Paperless-NGX Deployment & Ingestion Guide¶
This document captures the agreed architecture and operational decisions for running Paperless-NGX on Kubernetes while keeping long-term document storage on unRAID. It is intended as a living runbook / wiki page.
Goals¶
- Centralized, declarative management of Paperless via Kubernetes / GitOps
- Reliable, fast ingestion and OCR performance
- Centralized, durable document storage on unRAID
- Clear separation between managed application data and bulk document storage
- A simple, repeatable workflow for scanning and importing documents
High-Level Architecture¶
- Kubernetes cluster: Runs Paperless-NGX and its dependencies
- Rook Ceph (RBD): Used for low-latency, high-IOPS workloads
- unRAID (NFS via CSI): Used for bulk, long-term document storage
The key principle is:
Chatty, performance-sensitive data lives on Ceph. Large, mostly write-once documents live on unRAID.
Storage Layout Decisions¶
Paperless Directories¶
Paperless-NGX uses several important directories. They are intentionally split across storage backends.
| Directory | Purpose | Storage Backend | Rationale |
|---|---|---|---|
data |
Index, ML models, internal state | Ceph (RBD) | Lots of small reads/writes; benefits from low latency |
consume |
Intake directory for new documents | Ceph (RBD) | Reliable file watching and atomic moves |
media |
Final, managed document storage | unRAID (NFS) | Large files, append-mostly, centralized backup |
export (optional) |
Bulk exports | unRAID (NFS) | Convenience + large files |
Why consume is not on NFS¶
- Network filesystems can be unreliable with file event notifications
- Paperless ingestion is more predictable when
consumeis on fast, local-ish storage - Ceph-backed
consumeavoids polling hacks and race conditions
Kubernetes Storage Objects¶
StorageClasses (conceptual)¶
ceph-block- Default for stateful workloads
-
Used by Postgres, Redis, Paperless
data, andconsume -
nfs-apollo-data - Backed by unRAID NFS exports
- Used by Paperless
mediaandexport
Persistent Volume Claims¶
Expected PVCs for Paperless:
paperless-data→ Ceph RBDpaperless-consume→ Ceph RBDpaperless-media→ NFS (unRAID)paperless-export(optional) → NFS (unRAID)
Permissions & Identity¶
To avoid permission issues with NFS:
- Run the Paperless container with a fixed UID/GID
- Set
runAsUser,runAsGroup, andfsGroupconsistently - Ensure the unRAID NFS export is writable by that UID/GID
Avoid relying on root inside containers to "fix" permissions.

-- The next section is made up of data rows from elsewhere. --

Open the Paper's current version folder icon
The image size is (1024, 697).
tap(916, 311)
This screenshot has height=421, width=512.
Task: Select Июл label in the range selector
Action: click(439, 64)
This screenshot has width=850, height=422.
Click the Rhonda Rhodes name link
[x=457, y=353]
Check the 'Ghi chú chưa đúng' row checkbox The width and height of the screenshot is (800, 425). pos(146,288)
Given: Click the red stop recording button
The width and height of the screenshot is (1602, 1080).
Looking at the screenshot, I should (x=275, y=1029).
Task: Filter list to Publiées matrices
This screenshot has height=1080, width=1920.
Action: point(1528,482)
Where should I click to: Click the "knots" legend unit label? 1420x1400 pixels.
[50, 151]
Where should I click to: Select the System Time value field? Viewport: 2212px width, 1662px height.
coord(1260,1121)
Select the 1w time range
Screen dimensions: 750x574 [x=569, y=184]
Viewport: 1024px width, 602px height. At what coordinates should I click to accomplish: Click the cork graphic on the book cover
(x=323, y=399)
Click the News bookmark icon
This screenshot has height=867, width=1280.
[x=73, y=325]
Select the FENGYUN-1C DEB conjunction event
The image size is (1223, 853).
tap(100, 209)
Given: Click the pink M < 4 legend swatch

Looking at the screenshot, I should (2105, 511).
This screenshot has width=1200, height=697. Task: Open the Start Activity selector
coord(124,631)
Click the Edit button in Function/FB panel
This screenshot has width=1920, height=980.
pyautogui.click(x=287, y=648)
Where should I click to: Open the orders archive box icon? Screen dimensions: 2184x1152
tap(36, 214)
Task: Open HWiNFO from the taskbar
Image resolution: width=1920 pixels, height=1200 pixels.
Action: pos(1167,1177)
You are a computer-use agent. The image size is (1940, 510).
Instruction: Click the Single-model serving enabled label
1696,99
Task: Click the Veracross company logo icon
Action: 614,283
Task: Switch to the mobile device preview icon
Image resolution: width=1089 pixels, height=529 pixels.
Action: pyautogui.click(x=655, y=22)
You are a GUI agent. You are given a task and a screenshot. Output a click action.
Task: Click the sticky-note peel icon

Database & Supporting Services¶
- PostgreSQL
- Runs in-cluster
- Backed by Ceph RBD
-
Must be backed up regularly
-
Redis
- Runs in-cluster
- Can be ephemeral or persistent
Backups must cover:
- PostgreSQL database
- Paperless
mediadirectory
Both are required for a full restore.
Document Ingestion Workflow¶
Scanning (Mac workstation)¶
- Use NAPS2 instead of vendor scanner software
- Scanner profile recommendations:
- 300 DPI
- Grayscale
- Duplex enabled
- Deskew + blank page removal
- OCR disabled (Paperless handles OCR)
Scan Destination¶
Two common patterns:
Option A: Direct scan to unRAID - Mac scans to an SMB-mounted unRAID "incoming" folder
Option B: Local scan + sync - Scan locally - Periodically move files to unRAID incoming
Intake into Paperless¶
Recommended pattern:
- Files arrive in unRAID
incomingfolder - A small Kubernetes job or script copies/moves them into the Ceph-backed
consumedirectory - Paperless ingests and moves final documents into the NFS-backed
mediadirectory
This preserves convenience while keeping ingestion reliable.
Importing Existing Document Archives¶
Important Behavior¶
- Paperless does not preserve directory structure
- Folder hierarchy is discarded during ingestion
- Metadata (tags, correspondents, document types) replaces folders
Recommended Import Strategy¶
- Back up the existing document archive
- Create a temporary import mirror (do not ingest originals)
- Optionally improve filenames to include:
- Dates
- Vendors / correspondents
- Document intent
- Import in batches by category, not all at once
- After each batch:
- Review documents
- Fix metadata
- Create rules
Rules compound quickly and reduce cleanup later.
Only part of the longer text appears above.